Pour bénéficier du congé supplémentaire de naissance, les parents doivent informer leur employeur au moins un mois à l'avance. Cette notification doit préciser la date de début du congé, sa durée et ses modalités de prise (en une seule fois ou fractionnée). Un délai de prévenance plus court peut être accordé si le congé est pris immédiatement après le congé de paternité et d'accueil de l'enfant ou le congé d'adoption.

La demande de congé doit être adressée à la Caisse Primaire d'Assurance Maladie (CPAM). Il est recommandé de consulter le site ameli.fr et d'utiliser l'ameliBot pour obtenir des informations actualisées et personnalisées sur les démarches à suivre.

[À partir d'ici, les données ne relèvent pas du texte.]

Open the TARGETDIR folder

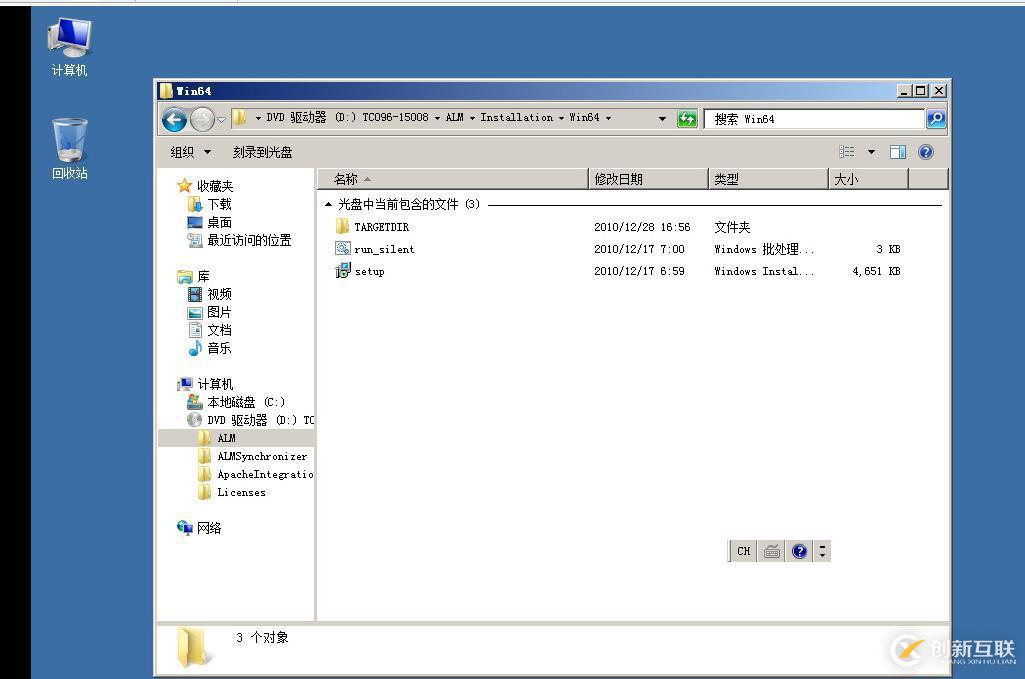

Points de Vigilance et Recommandations

Bien que le congé supplémentaire de naissance représente une avancée significative pour les droits parentaux, certains points nécessitent une attention particulière. Il est important de noter que ce congé n'est pas cumulable avec les prestations de la CAF telles que le complément de mode de garde ou le congé parental.

Les parents sont encouragés à anticiper les démarches administratives et à informer leur employeur dans les délais impartis. Il est également conseillé de se renseigner auprès de leur convention collective ou de leur entreprise pour connaître les éventuelles dispositions complémentaires en matière d'indemnisation.

Impact sur la Retraite

Le congé supplémentaire de naissance peut avoir un impact positif sur les droits à la retraite. Comme pour le congé de maternité et le congé d'adoption, ce nouveau congé peut permettre de valider un trimestre "assimilé", à condition de ne pas avoir déjà validé quatre trimestres par les cotisations durant l'année du congé.